Film Review: The Trust


★☆☆☆☆

The Trust is billed as a crime thriller-cum-black comedy. Unfortunately,  this first outing from the brotherly directorial pairing of Alex and Benjamin Brewer is neither thrilling nor funny on any level. Nicolas Cage and Elijah Wood star as crooked Las Vegas cops turned wannabe robbers in a heist movie which is as stagnantly paced and unengaging as it is narratively rote: they’re tired of their jobs, moan about lamentable salaries, discover a drug dealer’s secret safe of ill-gotten loot, and determine to procure said loot for themselves. Sound like a familiar storyline? It’s uninventive, as tense as overcooked spaghetti and utterly forgettable.

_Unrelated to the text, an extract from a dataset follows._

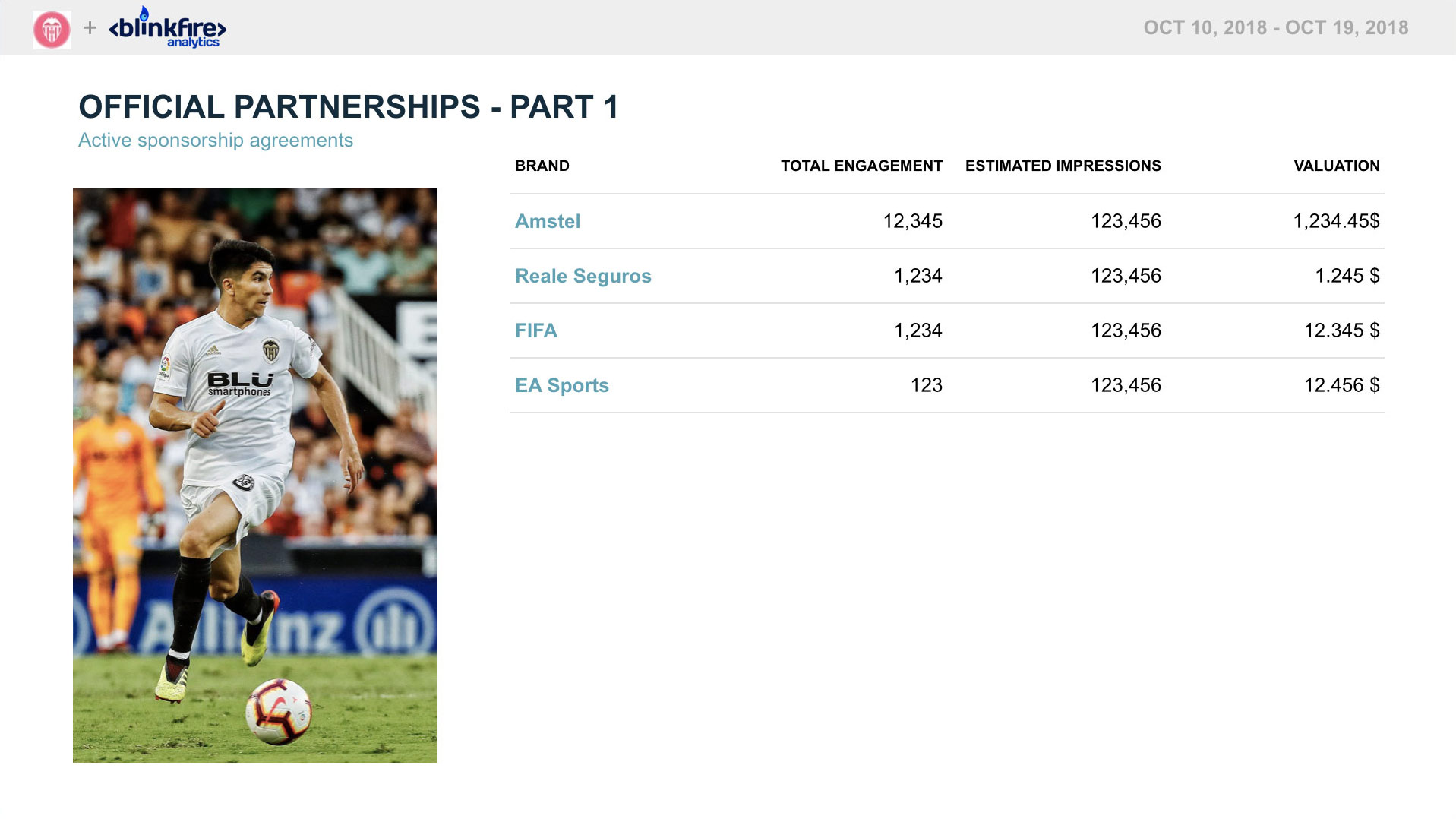Click the Valencia club crest logo
The image size is (1456, 819).
(52, 30)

By extension, it is hard to remember the last time Nicolas Cage made a good film. The Trust won’t do anything to revive the vital signs of a career that has long since flatlined. The actor, whose voracious appetite for total dross continues to opt for quantity over quality, retains some of the sardonic madness which characterised his best roles: the wide eyes, his head reeling every which way, a chilling laugh and delivery that flits between menace and deranged humour. Sporting a filthy moustache and decidedly pudgy here, the seniority of his character, Stone, commands respect from underlings who take his hot air and tales of glories past as gospel. How ironically apt. Wood plays Waters, a partner in crime so devoid of any personality that he is really quite boring. He smokes pot, sleeps with a prostitute and deeply inhales the scent of a former girlfriend’s sweater before using it to clean up his cat’s mess. Having well and truly lost his mojo, at no point during The Trust does Wood’s character regain his joie de vivre and he’s such a vacant dullard that we just don’t care.

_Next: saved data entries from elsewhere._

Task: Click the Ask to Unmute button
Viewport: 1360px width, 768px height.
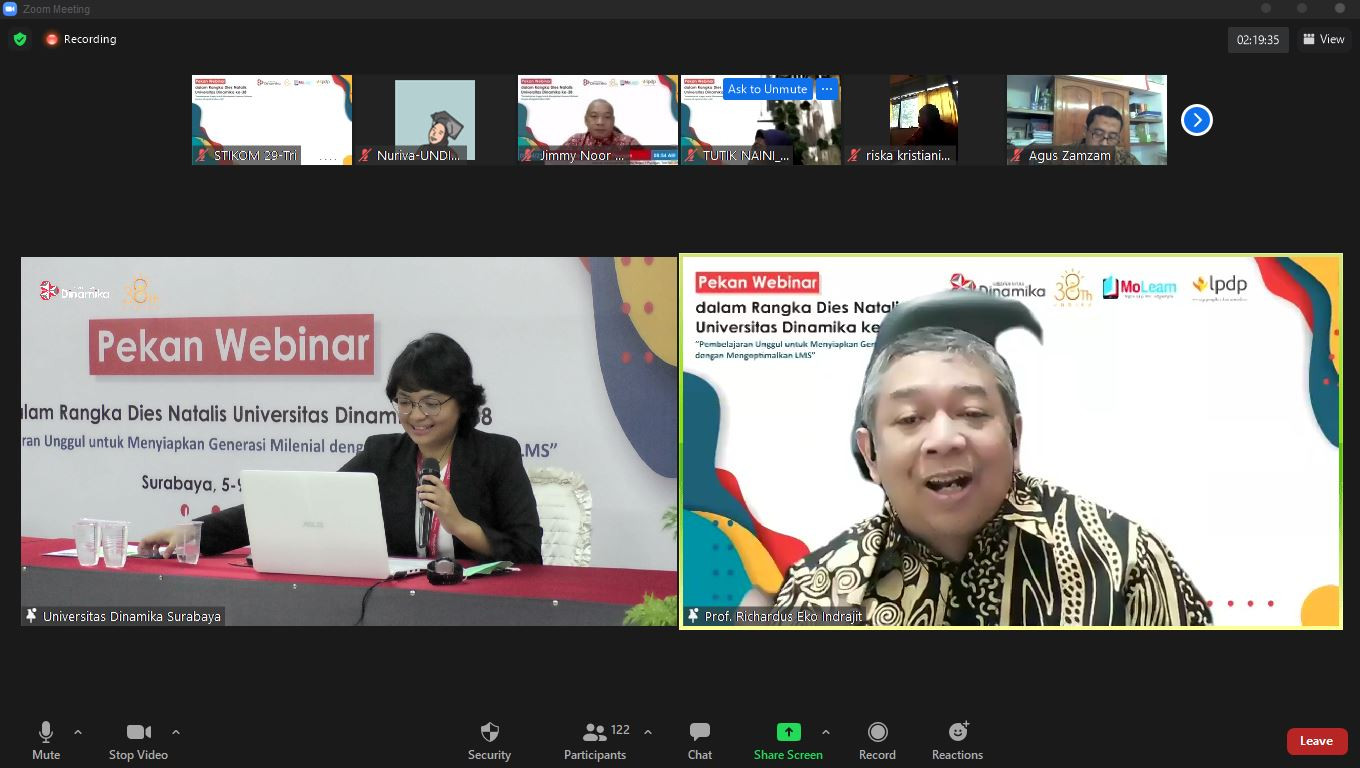Action: point(767,89)
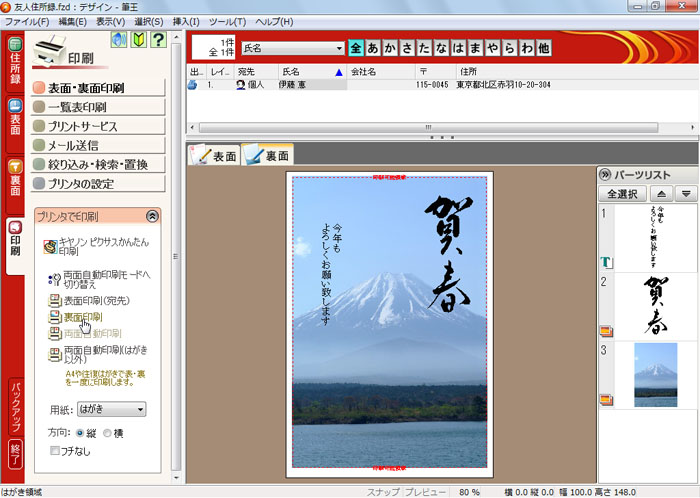Click 裏面印刷 back side print
Screen dimensions: 700x498
tap(82, 317)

There is an air of goofy comedy and haplessness to their shambolic travails that is meant to amuse but fails to do so. It’s also difficult to sit anywhere near close to the edge of one’s seat when, during many hours of noisy work above the aforementioned safe, there’s so little sense of interruption. You’d think that Vegas drug kingpins with millions of dollars worth of diamonds might keep a closer eye on their stash but apparently that isn’t the case. As such, the Brewers’ film plays out as comparably laborious and unenjoyable as drilling through three feet or reinforced concrete. Everyone’s hoping for a big pay out but you’ll leave the cinema empty handed, wanting your money back.